The very conceit of the Bachelor franchise is a contemporary form of torture: Let one man or woman date a dozen-plus people at the same time and gradually whittle down the ranks until there’s one lucky suitor left. It’s a battle royal for roses. The show demands a monogamous conclusion to a polyamorous journey, an intentionally cruel exploration of love-addled hubris that’d make Greek tragedians blush. We were not treated to—or promised—a season of a sweet old man making his way through OkCupid coffee dates and dinner setups. Instead, Gerry was presented with a smorgasbord of lovers and told he could look at all of them, could closely inspect a few, but ultimately must choose only one. (Oh, and the whole time, he can talk only to cameras, not his friends, about what’s happening.) Tragedy is inevitable. The choice between the last few contestants is where the true suspense and drama comes in. Obviously: It’s a TV show. It is primarily concerned not with people’s lives, but with entertaining.
But sometimes—often!—in this franchise, things really go off the rails, as they did with Gerry. Let’s see here. There was real estate agent Jason Mesnick, who proposed to Melissa Rycroft before changing his mind and ditching her for runner-up Molly Malaney during the season finale. (The two were married in 2010, had a child, and are still together.) Then, there was software salesman Ben Higgins, who broke the sacred seal by telling both finalists, Lauren Bushnell and JoJo Fletcher, he loved them, before breaking up with JoJo and proposing to Lauren. (The pair broke off their engagement after two years. And it is now pretty common for the show’s stars to tell two contestants “I love you.”) There was also auto-racing scion Arie Luyendyk Jr., who proposed to Becca Kufrin, admitted he was still in love with runner-up Lauren Burnham, broke off his engagement to Kufrin, and proposed to Burnham. (They got married in 2019 and have three kids.) Oh, and there was pilot Peter Weber, who proposed to Hannah Ann Sluss after runner-up Madison Prewett quit the show, but then broke off the engagement with Sluss to pursue a relationship with Prewett. (They dated for three days.)
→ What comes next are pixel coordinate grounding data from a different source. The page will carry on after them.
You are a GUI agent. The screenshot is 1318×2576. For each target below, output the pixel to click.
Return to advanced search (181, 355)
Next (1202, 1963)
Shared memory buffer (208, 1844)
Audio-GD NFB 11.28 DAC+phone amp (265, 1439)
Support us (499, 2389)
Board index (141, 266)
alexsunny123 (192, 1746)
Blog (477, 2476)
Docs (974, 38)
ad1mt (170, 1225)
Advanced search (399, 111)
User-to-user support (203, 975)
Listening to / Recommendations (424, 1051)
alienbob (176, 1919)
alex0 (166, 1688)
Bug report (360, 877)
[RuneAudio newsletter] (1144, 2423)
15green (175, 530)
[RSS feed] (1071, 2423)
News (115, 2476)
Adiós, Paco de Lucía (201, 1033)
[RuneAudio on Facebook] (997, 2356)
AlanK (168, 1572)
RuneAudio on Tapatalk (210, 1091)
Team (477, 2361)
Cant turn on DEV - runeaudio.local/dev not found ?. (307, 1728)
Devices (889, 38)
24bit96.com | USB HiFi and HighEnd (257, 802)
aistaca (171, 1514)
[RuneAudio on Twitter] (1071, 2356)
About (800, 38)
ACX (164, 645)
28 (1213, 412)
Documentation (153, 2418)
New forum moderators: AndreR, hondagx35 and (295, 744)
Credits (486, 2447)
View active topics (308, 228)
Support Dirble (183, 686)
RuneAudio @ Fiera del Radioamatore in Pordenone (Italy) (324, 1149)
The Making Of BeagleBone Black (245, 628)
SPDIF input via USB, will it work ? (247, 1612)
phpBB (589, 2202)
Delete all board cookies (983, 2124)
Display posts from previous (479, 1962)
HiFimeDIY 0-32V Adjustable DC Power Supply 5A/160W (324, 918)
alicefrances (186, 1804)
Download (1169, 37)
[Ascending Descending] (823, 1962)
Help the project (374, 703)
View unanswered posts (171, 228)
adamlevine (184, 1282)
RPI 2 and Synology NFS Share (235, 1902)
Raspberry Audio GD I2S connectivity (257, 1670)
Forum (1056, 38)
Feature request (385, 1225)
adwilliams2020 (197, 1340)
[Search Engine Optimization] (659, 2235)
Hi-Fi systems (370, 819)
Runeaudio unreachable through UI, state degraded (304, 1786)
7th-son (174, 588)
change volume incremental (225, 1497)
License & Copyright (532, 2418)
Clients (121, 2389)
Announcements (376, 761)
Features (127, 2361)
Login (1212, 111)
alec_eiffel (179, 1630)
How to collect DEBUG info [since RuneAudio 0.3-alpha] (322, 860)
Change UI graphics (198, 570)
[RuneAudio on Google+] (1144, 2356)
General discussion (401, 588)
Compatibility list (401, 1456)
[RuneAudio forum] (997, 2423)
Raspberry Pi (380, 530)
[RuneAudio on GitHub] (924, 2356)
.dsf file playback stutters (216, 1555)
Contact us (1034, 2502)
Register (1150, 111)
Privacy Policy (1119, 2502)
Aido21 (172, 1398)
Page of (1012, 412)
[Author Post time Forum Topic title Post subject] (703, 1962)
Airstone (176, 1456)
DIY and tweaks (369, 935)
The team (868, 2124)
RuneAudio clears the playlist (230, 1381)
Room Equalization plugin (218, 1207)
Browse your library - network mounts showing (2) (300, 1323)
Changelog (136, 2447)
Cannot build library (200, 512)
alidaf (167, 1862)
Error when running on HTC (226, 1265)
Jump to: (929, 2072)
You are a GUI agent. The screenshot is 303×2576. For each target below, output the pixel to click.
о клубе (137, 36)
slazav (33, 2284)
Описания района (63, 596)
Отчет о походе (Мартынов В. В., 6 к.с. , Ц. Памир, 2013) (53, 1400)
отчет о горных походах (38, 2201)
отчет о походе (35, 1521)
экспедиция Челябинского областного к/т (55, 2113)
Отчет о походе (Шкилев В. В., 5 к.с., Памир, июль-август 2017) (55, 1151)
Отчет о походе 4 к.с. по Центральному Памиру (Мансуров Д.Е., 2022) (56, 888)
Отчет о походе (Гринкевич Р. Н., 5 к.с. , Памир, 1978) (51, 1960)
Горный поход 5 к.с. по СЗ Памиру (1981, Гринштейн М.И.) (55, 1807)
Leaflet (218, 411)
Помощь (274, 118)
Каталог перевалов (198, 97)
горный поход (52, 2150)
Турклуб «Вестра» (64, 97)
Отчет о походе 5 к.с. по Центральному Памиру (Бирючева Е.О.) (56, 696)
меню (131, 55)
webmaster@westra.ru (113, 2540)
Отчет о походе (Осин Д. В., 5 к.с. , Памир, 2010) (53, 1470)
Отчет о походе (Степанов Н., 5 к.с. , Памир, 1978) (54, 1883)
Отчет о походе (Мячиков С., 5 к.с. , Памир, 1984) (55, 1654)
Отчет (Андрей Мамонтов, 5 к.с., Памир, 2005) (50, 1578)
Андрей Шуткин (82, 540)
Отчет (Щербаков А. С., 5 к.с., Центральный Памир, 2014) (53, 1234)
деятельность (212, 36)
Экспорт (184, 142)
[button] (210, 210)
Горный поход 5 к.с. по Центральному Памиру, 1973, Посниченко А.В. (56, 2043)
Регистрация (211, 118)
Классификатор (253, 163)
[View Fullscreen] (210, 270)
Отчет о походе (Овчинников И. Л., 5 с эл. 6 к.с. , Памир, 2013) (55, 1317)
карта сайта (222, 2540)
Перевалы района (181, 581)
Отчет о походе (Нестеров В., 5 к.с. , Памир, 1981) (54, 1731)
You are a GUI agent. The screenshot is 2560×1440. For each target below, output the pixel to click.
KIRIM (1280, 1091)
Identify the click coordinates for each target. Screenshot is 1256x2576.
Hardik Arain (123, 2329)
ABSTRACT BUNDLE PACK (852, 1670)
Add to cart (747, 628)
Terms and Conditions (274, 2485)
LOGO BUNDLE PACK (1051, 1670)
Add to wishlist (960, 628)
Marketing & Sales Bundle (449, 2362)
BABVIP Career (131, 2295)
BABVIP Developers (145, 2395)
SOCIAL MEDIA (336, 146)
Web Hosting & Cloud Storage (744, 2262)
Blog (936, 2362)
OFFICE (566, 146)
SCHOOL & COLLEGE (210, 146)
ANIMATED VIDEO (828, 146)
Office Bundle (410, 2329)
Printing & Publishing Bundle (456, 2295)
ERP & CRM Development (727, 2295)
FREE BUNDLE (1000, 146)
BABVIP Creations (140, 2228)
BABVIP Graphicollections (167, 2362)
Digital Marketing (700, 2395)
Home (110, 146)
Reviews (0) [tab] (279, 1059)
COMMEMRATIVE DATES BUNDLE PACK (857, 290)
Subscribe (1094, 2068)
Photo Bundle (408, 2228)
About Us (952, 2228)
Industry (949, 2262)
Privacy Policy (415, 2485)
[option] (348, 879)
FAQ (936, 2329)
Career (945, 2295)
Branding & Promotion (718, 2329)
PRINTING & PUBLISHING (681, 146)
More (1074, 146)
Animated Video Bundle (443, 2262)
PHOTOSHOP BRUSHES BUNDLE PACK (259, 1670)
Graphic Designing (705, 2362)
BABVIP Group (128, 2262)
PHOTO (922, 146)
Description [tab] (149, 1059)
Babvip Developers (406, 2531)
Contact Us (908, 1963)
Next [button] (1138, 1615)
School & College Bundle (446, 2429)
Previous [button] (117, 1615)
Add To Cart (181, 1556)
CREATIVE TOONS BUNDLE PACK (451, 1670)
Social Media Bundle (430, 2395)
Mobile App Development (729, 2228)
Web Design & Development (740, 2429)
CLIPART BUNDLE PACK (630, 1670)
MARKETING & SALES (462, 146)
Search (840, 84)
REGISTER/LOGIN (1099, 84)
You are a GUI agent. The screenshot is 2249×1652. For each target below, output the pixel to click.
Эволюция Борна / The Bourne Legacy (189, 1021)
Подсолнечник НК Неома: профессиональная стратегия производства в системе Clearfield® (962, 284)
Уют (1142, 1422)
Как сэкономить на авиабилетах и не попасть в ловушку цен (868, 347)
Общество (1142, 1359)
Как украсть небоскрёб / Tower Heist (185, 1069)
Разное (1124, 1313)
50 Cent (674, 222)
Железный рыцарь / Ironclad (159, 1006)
Gerry’s age and general good nature could not spare him from the typical Bachelor fate (though we can still hope that his marriage to Theresa, which will begin with a nationally televised wedding Jan. 4, is happy and lasting). The reality is that he is part of a long line of dudes who have messed everything up for someone on the show who deserved better. But that doesn’t mean that disastrously, publicly failing to choose and doing an awkward 180 is inevitable on this show—bachelorettes break hearts, but they basically never do their suitors dirty quite like this. All the more reason to root for Leslie to get her turn at leading the show.